Major US museum censors gay exhibit

National Portrait Gallery removes video after conservatives object


The first major American museum exhibition to address gay and lesbian identity in the arts has been censored after one of its artworks attracted the ire of conservatives and the religious right.

Hide/Seek: Difference and Desire in American Portraiture opened quietly at Washington, DC’s National Portrait Gallery on Oct 30. Composed of 105 works by gay and lesbian artists like Andy Warhol, Annie Leibowitz, Keith Haring and Robert Mapplethorpe, the exhibit explores the emergence of gay art in 20th-century America, from its hidden and coded beginnings to the present — all this in a museum known primarily for stuffy 18th- and 19th-century oil paintings of America’s founding fathers.

For nearly a month, the exhibit was viewed by tens of thousands of patrons without a single complaint. Then, on Nov 29, the Gallery abruptly announced it was removing the four-minute video installation A Fire in My Belly by artist David Wojnarowicz.

The artist’s response to his impending death from AIDS, the video includes an 11-second clip of ants crawling on a crucifix. A screen shot of the footage had been featured earlier that morning on rightwing news source cns.com and was picked up later in the day by influential conservative blogs like The Drudge Report. By day’s end, the museum had received thousands of emailed complaints about the exhibit in general, and the sacrilegious, “anti-Catholic” nature of Wojnarowicz’s piece in particular.

In a prepared statement from museum director Martin Sullivan, the Portrait Gallery seemingly defended Wojnarowicz’s piece from its critics, but also announced that it was being removed from the exhibit:

“I regret that some reports about the exhibit have created an impression that the video is intentionally sacrilegious. In fact, the artist’s intention was to depict the suffering of an AIDS victim. It was not the museum’s intention to offend. We are removing the video today.”

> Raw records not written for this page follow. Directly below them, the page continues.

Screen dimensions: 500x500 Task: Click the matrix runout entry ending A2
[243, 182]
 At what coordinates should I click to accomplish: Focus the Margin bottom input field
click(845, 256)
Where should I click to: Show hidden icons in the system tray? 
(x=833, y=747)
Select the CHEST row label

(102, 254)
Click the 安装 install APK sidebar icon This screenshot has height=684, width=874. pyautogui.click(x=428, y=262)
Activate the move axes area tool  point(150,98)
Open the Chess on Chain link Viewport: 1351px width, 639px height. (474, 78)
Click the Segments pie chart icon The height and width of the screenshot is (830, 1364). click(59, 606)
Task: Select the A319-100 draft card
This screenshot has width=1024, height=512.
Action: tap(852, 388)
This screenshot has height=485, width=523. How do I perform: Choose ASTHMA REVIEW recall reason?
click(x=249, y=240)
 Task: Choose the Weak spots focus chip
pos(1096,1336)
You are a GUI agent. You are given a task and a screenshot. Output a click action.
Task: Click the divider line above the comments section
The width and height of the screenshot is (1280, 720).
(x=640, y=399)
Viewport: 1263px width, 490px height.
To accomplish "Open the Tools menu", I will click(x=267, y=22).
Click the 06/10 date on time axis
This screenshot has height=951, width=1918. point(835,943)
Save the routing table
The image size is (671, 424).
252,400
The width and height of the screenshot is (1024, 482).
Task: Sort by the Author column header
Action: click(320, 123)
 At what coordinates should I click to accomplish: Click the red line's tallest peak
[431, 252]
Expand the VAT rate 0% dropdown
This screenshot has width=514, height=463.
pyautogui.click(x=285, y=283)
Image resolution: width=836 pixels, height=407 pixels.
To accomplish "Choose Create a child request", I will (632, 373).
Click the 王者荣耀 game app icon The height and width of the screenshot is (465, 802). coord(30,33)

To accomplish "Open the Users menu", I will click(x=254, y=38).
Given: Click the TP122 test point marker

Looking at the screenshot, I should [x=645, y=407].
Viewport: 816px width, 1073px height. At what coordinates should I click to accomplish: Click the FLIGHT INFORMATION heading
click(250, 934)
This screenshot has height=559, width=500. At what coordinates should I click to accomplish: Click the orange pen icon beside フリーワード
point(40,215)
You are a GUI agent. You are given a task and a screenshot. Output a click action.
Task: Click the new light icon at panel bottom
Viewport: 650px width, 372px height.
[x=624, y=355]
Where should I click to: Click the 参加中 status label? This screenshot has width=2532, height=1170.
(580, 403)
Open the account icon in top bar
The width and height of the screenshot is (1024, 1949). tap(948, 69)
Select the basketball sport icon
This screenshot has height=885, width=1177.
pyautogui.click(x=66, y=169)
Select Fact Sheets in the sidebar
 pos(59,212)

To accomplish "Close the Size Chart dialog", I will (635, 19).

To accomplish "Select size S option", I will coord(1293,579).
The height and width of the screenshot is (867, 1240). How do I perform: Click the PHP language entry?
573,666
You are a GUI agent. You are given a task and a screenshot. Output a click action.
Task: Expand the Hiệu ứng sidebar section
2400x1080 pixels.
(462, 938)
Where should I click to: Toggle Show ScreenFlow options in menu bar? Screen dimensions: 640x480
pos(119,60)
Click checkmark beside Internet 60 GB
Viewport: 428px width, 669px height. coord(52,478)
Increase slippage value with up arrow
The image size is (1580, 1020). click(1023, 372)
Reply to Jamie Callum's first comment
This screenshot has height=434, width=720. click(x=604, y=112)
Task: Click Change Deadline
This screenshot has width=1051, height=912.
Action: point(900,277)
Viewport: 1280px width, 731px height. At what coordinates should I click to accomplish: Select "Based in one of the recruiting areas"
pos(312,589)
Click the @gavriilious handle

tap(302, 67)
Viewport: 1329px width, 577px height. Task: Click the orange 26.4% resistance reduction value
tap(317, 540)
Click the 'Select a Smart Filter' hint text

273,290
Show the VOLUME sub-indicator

Reaction in Washington’s close-knit arts community was swift.

“My initial response was, ‘This is wrong!'” says Victoria Reis, longtime arts activist and co-founder of Washington’s Transformer Gallery.

“And it was over a piece by an artist who saw his body deteriorating from a terrible disease — and they go and pull it right before World AIDS Day.”

“This is a major gallery cowering to pressure by an extreme anti-gay agenda,” Reis continues. “It’s a shame that such a large organization couldn’t show more bravery.”

In response to the Portrait Gallery’s self-censorship, Reis organized a candlelight protest on its front steps on Dec 2. Then, in what she terms an “artistic action,” she secured the rights to A Fire in My Belly from the artist’s estate and began screening it in the front window of her street-level gallery. Within hours of mounting the installation, she was inundated with “ignorant, twisted, angry emails.”

 

This isn’t the first time gay art has been censored in the US capital. In 1988, an exhibit of homoerotic photographs by Robert Mapplethorpe at the Corcoran Gallery of Art was cancelled prior to its opening when conservative members of Congress objected to its use of federal funds (from the National Endowment for the Arts).

Despite the Portrait Gallery’s quick acquiescence, Republicans in both the Senate and Congress have called for the closure of the rest of the exhibit and are threatening to “review” the Gallery’s funding when their party takes over the House in January.

While the Gallery receives operating costs from the federal government, the estimated $750,000 cost of the Hide/Seek exhibit was completely underwritten through private donations.

Meanwhile, artists, critics, The New York Times and even the op-ed page of the rightwing Washington Post have decried this latest act of censorship in a country that obstinately considers itself “the land of the free.”